The vendort advertises that the data is fully protected by industry-standard encryption. The encryption is so strong that not even Apple or Google can get at your data, they say.

Vulnerability in Nexx garage door controller

Unfortunately, this brave new world is about to be "pulverized" in terms of security, as there is a vulnerability in the Nexx garage door controller that allows attackers to remotely open and manipulate garage doors from anywhere in the world. So to speak, the "Nexx garage door control with the license to open" – and there is no countermeasure.

The colleagues from Bleeping Computer point this out in the above tweet and in this article. There is not only one vulnerability, but the experts from Nexx, according to their own statement "specialists in their field", have overlooked several vulnerabilities in their concept. There are five publicly disclosed vulnerabilities, ranging in severity from medium to critical, that the manufacturer has not yet confirmed or fixed.
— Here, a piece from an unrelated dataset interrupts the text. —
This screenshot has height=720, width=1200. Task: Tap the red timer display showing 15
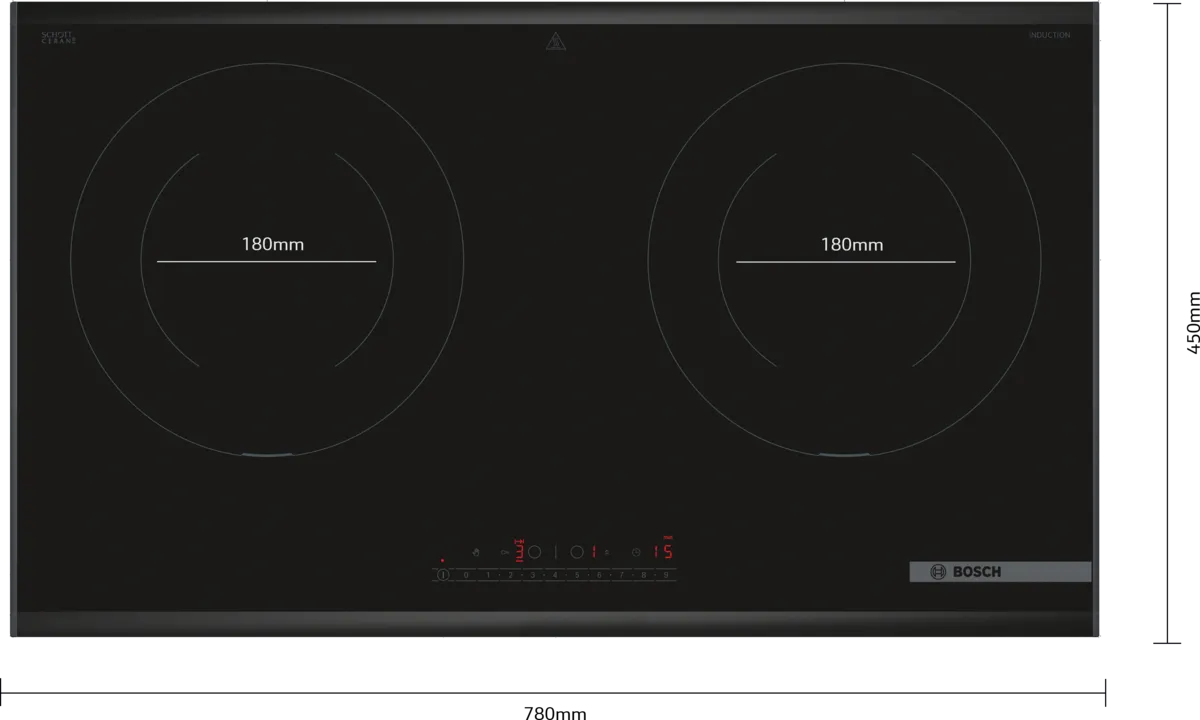click(x=663, y=551)
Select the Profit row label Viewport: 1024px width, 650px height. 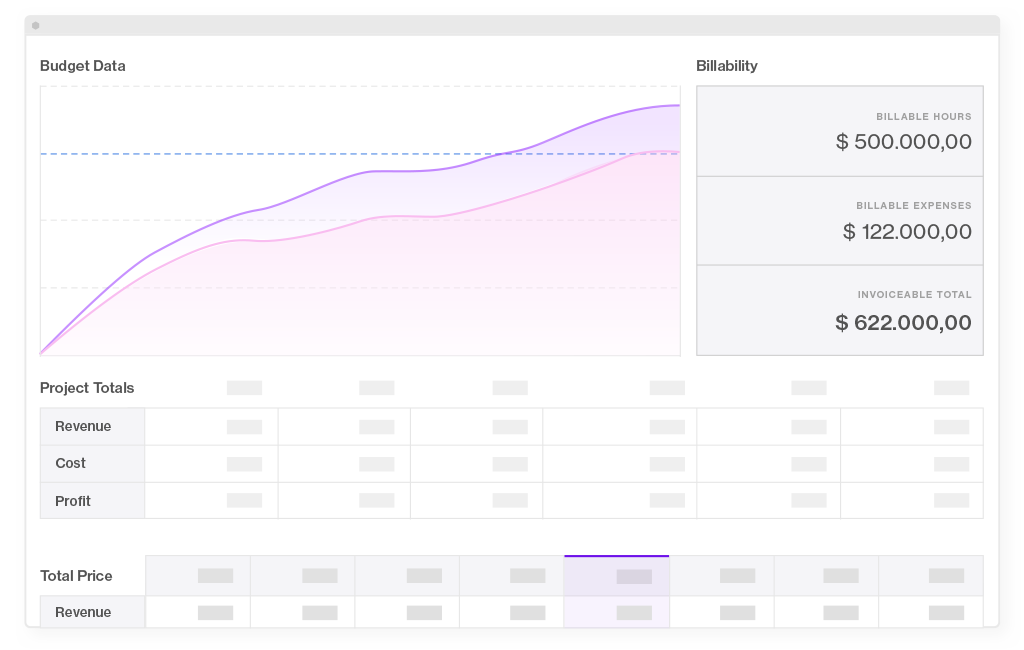(73, 501)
These vulnerabilities in Nexx smart devices can be exploited to control garage doors, disable home alarms or smart plugs.

Security researcher Sam Sabetan discovered these vulnerabilities in the Nexx devices back in 2022 and worked closely with the U.S. Department of Homeland Security's Cybersecurity and Infrastructure Security Agency (CISA) to publish the research results after a certain deadline. Sabetan published the whole thing on Medium as of April 4, 2023, in the post The Uninvited Guest: IDORs, Garage Doors, and Stolen Secrets. CISA has assigned the following five CVEs:

• Use of hardcoded credentials CWE-798 (CVE-2023-1748, CVSS3.0: 9.3).
• Authorization bypass using a user-controlled key CWE-639 (CVE-2023-1749, CVSS3.0: 6.5)
• Authorization bypass using a user-controlled key CWE-639 (CVE-2023-1750, CVSS3.0: 7.1)
• Improper input validation CWE-20 (CVE-2023-1751, CVSS3.0: 7.5)
• Improper authentication validation CWE-287 (CVE-2023-1752, CVSS3.0: 8.1)
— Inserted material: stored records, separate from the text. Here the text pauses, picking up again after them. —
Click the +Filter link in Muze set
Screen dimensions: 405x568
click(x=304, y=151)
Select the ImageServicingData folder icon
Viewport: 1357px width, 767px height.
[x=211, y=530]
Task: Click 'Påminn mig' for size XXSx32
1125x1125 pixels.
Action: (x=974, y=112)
For details, see CISA publication ICSA-23-094-01. On January 4, 2023, the security researcher notified the vendor of the vulnerabilities. Nexx has not responded to any correspondence from the security researcher, DHS (CISA and US-CERT), or VICE Media Group. The security researcher writes that Nexx is intentionally ignoring all attempts to help fix the vulnerabilities and allowing these critical vulnerabilities to continue to affect device users.
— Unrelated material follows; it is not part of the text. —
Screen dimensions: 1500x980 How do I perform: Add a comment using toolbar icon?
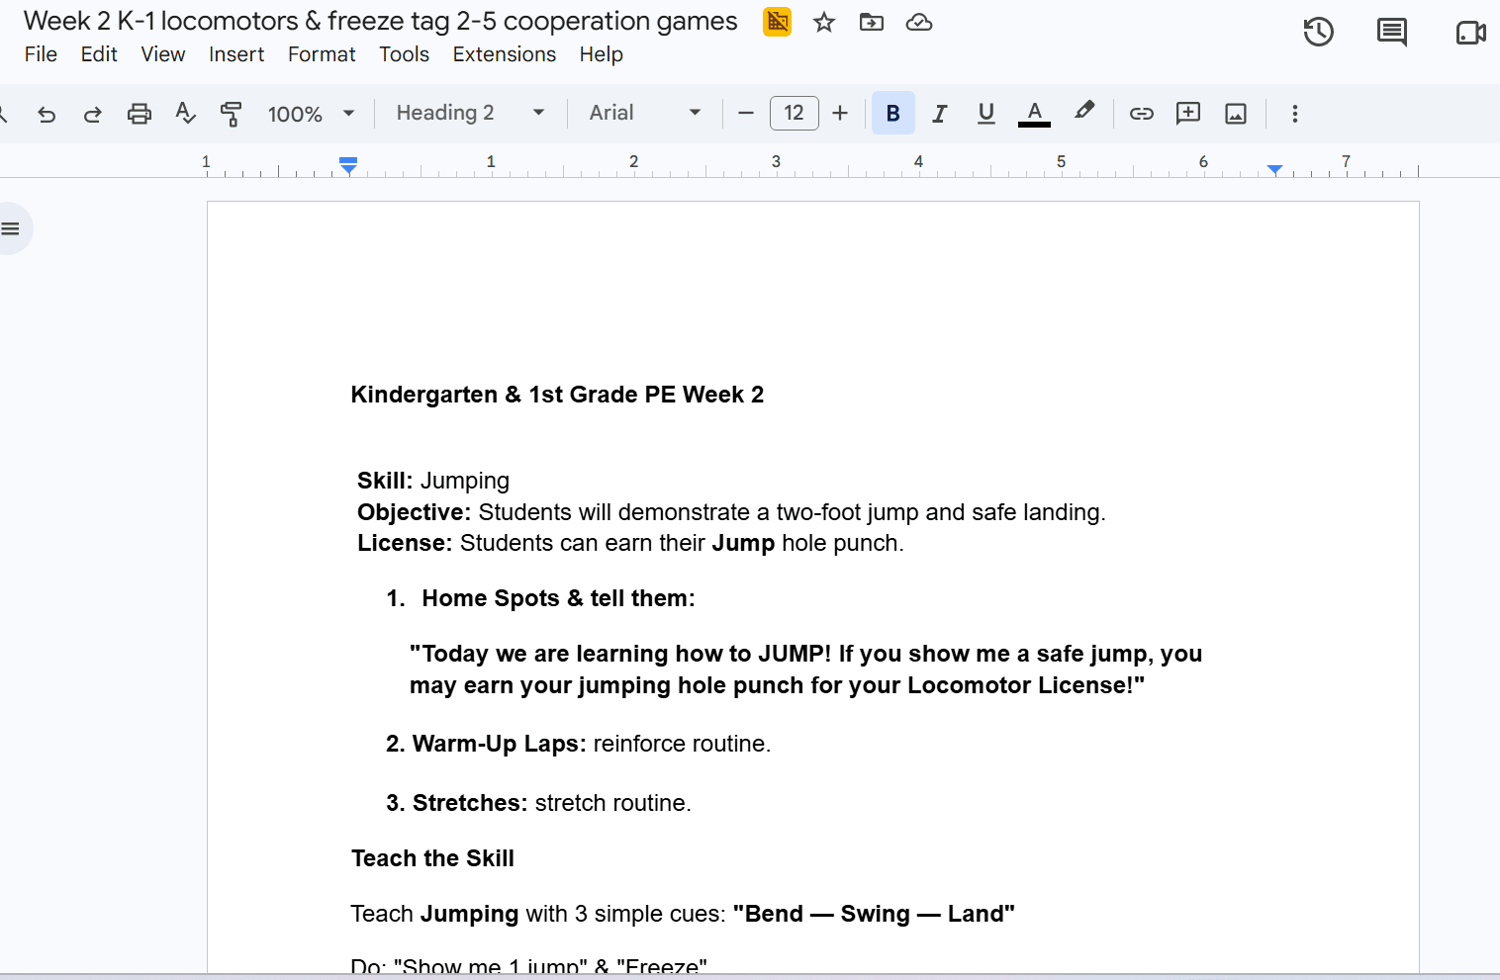[x=1188, y=113]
A vulnerability allows an attacker to collect email addresses, device IDs and first names and thus identify Nexx users. Another vulnerability allows virtually anyone from anywhere in the world to open or close garage doors controlled by Nexx components. Smart Nexx garage controllers can be searched and opened based on an email address, a device ID, or a first and last name. Bleeping Computer colleagues have posted more details in the article here, as well as a video showing how to access a garage door via app.

Smart living interpreted in a different way, so to speak – but the manufacturer's behavior falls into the pattern I have observed of "catching the naive ones via glossy websites with promises of the simplest possible operation, integration via app and voice control", but in the background, components that are more poorly than well put together and crowsed with vulnerabilities. There is no support for fixing the vulnerabilities and after a few years, the components disappear from the market – the cloud offering is discontinued and the naive users are wide-eyed because the stuff no longer works. Since the beginning of the year, my post on D-Link has been getting comments from angry users who never want to buy a product from this manufacturer again.